* _Activity list_
[1] Write out the part of the debt limit text that runs from "McCarthy often equates" up to and including "has already incurred.", word for word.
[2] Pick up the article on the debt limit fight after its final sentence and carry it on.

* _Text shown_

*** Begin section ***

McCarthy often equates the U.S. national debt of $31.4 trillion to individual consumer debt. He argues that if you go “over your limit” on personal credit cards, then you, and by extension America, need to “spend less in the coming year than we spent this year.”
But it’s not that simple. Raising the debt limit does not authorize more spending in the future. For now, it merely allows the government to cover the bills it has already incurred.
What Republicans are really doing is using their leverage, and the implicit threat of default, to accomplish a separate, longstanding GOP policy goal: Force the government to roll back discretionary spending. In this case, McCarthy wants 2024 baseline spending to be rolled back to its 2022 level. Yet he also insists that defense spending — which makes up more than 30% of the total — be insulated from any cuts. This means everything else would need to be slashed even further to get the overall number back to 2022 levels.
According to the conservative-leaning CATO Institute, exempting the military from a spending rollback would require cutting the rest of government — everything from homeland security to public health to air traffic control — by around 20%.
Biden has countered this demand for steep cuts to domestic programs with a proposal to freeze this year’s spending levels next year, but McCarthy has so far rejected that.
“I don’t think I’m asking the impossible,” McCarthy said Wednesday. “Let’s spend less money in the coming year than we spent this year.”

*** End section ***

* _Dataset entries_
*** Begin section ***

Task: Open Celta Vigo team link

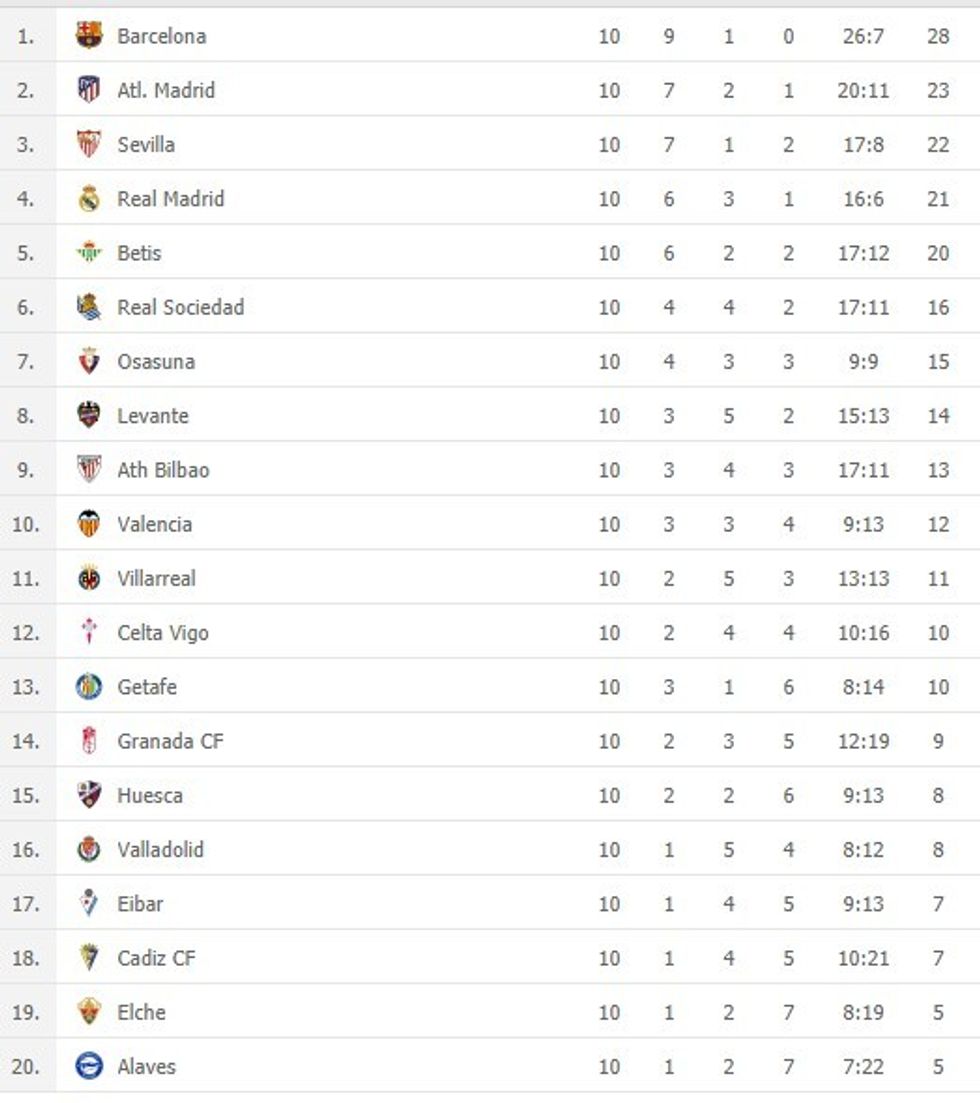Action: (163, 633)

*** End section ***
*** Begin section ***

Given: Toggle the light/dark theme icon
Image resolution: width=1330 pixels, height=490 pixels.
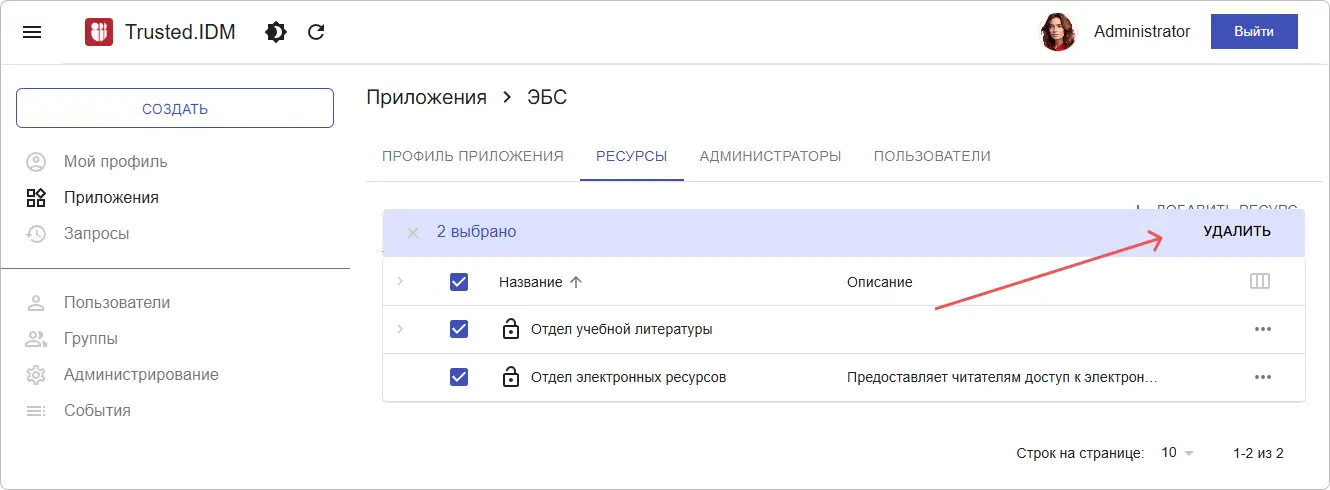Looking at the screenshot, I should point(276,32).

*** End section ***

* _Exercise results_
[1]
McCarthy often equates the U.S. national debt of $31.4 trillion to individual consumer debt. He argues that if you go “over your limit” on personal credit cards, then you, and by extension America, need to “spend less in the coming year than we spent this year.”
But it’s not that simple. Raising the debt limit does not authorize more spending in the future. For now, it merely allows the government to cover the bills it has already incurred.

[2]
In addition to the public demands above, House Republicans also have a second set of asks, a conservative wish list of sorts that McCarthy and his team have so far not brought to the table in a serious way.
Nonetheless, these back shelf demands were on full display Wednesday in a memo released by conservative Texas Rep. Chip Roy, a McCarthy antagonist who led the failed effort earlier this year to deny McCarthy the House speakership.
Roy’s list of demands contains four additional items. Each of them on its own represents a red line for the White House.
- Repeal the electric vehicle tax credits at the center of Biden’s renewable energy agenda, which were passed last year in the Inflation Reduction Act (IRA).
- Repeal $80 billion in additional funding for the Internal Revenue Service, also part of the IRA.
- Overturn Biden’s executive action to forgive approximately $315 billion worth of student loan debt. (The Supreme Court will decide the plan’s fate in the coming weeks).
- Enact the REINS Act, which would require regulatory agencies like the Federal Trade Commission and the Environmental Protection Agency to get congressional approval before they could issue major rules.
Roy’s memo called on McCarthy and Republicans to “hold the line” and insist that all of their demands be met or nothing at all. It also suggested that, at least for Roy, avoiding a debt default was not the #1 priority.
“Each [of the demands] are critical and none should be abandoned solely for the quest of a ‘deal,'” wrote Roy.